The difference between carrying 11 people and 450 people is not a difference of size. It's a difference in time.
Speaker 5 (13:01):
Yeah.
Speaker 4 (13:02):
You're a radically different company. This is what happened, in addition to everything else to... What was that insurance company that everybody loved so much out of Silicon Valley, they were going to revolutionize the... I can't even remember their names. Are they still in business? I talked to the guy who was going to Phoenix to hire 300 people. And I asked him, "Would you like to get the job done with 20?"
Announcer (14:12):
And he said, "No, the VCs have told me my job is to hire 300 people."
Speaker 5 (14:17):
Well, there's currency in large teams for these companies. Look at the Silicon Valley model, we see at Chris here in Phoenix. When [inaudible 00:14:26]. You have companies, obviously this is off the record, but you see companies like (Bleep) and (Bleep). As these companies, they get all this capital and they grow the footprint. And (Bleep) ultimate downfall was they tried to go into show many markets their sales, their SDRs, were working in hallways and three to a desk calling people from LinkedIn, sourcing people from everywhere, just trying to get... And they were poorly trained. They didn't pass their licensure.

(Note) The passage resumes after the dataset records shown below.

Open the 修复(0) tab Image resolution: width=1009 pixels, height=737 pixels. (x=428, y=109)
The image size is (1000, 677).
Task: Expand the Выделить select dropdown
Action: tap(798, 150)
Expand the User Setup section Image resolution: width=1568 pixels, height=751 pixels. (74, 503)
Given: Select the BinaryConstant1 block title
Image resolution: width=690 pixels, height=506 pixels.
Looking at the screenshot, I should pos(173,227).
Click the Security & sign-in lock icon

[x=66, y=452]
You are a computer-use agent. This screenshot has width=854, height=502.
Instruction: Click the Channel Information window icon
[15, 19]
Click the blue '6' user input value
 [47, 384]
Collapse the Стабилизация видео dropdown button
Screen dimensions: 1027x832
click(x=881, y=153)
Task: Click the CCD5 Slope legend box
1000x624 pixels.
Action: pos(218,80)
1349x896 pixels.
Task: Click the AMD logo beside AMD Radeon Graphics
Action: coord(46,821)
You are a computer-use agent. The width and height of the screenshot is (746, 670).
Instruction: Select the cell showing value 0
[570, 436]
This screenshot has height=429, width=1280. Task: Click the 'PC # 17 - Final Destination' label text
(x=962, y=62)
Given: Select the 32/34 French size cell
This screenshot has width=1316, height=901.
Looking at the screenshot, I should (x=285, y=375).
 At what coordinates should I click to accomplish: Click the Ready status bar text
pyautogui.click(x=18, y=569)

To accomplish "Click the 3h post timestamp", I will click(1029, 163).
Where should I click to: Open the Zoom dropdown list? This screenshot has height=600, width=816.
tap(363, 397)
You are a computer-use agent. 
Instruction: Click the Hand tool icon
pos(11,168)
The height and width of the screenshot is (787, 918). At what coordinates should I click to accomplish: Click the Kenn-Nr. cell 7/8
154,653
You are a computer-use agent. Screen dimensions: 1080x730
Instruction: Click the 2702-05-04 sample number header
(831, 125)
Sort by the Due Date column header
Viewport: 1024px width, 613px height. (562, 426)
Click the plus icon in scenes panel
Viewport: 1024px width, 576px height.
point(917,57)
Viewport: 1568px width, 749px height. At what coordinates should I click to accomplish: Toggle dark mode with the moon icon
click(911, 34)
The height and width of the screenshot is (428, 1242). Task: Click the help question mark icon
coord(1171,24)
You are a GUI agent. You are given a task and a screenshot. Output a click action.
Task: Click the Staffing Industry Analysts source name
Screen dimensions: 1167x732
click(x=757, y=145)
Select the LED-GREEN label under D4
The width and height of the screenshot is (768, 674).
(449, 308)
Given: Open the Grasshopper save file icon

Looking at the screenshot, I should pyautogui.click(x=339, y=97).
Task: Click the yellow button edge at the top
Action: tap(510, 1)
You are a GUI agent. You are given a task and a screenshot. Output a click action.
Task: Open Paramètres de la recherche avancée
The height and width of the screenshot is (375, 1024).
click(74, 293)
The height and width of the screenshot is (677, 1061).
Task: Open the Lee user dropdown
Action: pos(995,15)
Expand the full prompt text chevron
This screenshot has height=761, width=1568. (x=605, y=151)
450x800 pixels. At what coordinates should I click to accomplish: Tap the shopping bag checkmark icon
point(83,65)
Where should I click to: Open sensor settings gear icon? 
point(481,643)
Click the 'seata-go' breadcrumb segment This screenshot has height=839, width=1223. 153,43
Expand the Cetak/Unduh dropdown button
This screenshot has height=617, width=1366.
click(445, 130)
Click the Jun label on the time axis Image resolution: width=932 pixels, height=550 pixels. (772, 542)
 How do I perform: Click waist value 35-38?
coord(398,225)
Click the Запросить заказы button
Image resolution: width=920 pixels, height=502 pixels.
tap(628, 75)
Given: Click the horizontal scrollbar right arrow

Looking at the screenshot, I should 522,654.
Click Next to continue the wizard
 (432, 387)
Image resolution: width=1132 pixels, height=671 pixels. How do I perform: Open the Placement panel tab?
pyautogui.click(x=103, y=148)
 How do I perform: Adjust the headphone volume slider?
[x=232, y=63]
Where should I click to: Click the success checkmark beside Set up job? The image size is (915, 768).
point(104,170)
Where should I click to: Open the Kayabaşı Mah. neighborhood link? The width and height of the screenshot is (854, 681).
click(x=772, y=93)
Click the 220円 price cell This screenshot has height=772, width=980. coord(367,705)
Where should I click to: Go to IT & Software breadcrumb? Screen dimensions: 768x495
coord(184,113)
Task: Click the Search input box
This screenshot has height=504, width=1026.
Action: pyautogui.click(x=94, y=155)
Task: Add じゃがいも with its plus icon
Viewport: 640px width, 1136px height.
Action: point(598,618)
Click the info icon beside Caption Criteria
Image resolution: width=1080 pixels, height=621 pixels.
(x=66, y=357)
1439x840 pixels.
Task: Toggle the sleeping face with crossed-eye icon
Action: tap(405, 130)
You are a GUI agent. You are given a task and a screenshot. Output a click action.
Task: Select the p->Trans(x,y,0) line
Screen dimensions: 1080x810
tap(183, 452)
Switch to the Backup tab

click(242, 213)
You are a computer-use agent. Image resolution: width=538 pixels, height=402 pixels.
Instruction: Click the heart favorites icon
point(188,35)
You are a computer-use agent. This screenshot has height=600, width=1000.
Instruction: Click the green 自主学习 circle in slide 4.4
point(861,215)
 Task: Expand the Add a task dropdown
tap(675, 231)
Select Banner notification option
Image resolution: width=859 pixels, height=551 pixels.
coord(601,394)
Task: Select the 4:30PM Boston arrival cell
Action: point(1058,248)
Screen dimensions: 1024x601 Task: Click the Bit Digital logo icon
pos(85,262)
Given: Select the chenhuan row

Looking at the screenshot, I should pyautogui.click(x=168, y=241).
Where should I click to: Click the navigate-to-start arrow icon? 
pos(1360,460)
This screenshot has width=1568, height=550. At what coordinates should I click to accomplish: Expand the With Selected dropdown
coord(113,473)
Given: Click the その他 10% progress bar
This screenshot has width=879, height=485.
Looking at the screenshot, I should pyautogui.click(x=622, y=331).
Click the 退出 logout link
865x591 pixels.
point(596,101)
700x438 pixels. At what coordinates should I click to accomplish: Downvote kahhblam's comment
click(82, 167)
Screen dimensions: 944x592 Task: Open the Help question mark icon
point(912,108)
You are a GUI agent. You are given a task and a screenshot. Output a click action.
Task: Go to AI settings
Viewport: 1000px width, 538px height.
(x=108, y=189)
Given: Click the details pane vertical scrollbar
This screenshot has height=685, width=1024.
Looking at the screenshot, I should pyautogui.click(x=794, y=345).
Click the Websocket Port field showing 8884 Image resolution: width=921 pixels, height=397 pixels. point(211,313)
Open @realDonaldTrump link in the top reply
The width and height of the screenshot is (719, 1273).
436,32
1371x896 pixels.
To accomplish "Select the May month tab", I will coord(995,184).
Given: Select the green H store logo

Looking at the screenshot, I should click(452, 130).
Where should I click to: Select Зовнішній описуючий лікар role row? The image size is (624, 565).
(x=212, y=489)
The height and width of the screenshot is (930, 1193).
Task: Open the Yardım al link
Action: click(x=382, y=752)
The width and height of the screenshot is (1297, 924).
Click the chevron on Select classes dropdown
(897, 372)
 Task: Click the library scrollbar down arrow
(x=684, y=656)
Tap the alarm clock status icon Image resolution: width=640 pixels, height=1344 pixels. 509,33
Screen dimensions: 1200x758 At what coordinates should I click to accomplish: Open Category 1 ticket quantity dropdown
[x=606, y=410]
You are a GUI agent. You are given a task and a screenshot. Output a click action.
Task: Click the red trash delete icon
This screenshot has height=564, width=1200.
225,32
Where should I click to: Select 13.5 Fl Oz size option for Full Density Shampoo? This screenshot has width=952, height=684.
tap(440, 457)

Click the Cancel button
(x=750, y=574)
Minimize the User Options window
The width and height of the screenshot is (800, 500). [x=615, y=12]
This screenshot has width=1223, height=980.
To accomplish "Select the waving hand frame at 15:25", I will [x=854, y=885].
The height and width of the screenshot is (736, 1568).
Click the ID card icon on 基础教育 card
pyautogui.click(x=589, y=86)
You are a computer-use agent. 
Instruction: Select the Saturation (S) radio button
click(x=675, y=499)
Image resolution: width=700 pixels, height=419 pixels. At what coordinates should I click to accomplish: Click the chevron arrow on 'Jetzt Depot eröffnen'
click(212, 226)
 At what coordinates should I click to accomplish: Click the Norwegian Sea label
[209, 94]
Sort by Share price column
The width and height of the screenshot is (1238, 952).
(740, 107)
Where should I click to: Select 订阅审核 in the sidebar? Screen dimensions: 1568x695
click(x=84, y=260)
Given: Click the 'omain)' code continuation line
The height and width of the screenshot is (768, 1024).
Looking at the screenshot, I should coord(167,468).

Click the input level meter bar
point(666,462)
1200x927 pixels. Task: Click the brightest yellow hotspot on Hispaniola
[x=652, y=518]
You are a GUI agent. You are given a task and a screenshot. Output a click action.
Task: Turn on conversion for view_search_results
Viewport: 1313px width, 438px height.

And it was one thing after another and it just kind of fell apart. So they didn't have a narrow scope out of the gate. They just wanted to cross that chasm, and parachute airdrop to the other side, by thinking, we're just going to throw cannon fodder at it. And that's exactly what led to their downfall.
Speaker 4 (15:16):
Yeah. They ran good slight twitch, which was they had not had the experience of the relationship between the rate of regulatory compliance as needed, that is the creation of people who are allowed to sell, and their behavior in the marketplace, to the market's demand. They didn't understand that. They just made it up. It was like draw a line on a graph. And then when you're off by a little, you're carrying this huge weight. It's like building a factory for a product you don't know that anybody needs. You're deploying capital, and the capital is going to...
Speaker 5 (15:49):
Yes.
Speaker 4 (15:50):
And your ability to get rid of it fast is pretty limited. It's where what's above the line actually plays the role of overhead. If I don't apply the steel to make the car, I don't have to pay for the steel. The excess that I happen to have an inventory, my buffer, is my risk. That's all I've got. And I can, I can sell it. I can salvage it out. I can sell it to somebody else at 40 cents on the dollar, 20 cents on the dollar, or whatever. So I am only liable for the net, times the time it's going to take me to offload this when I realize that I don't need it for production.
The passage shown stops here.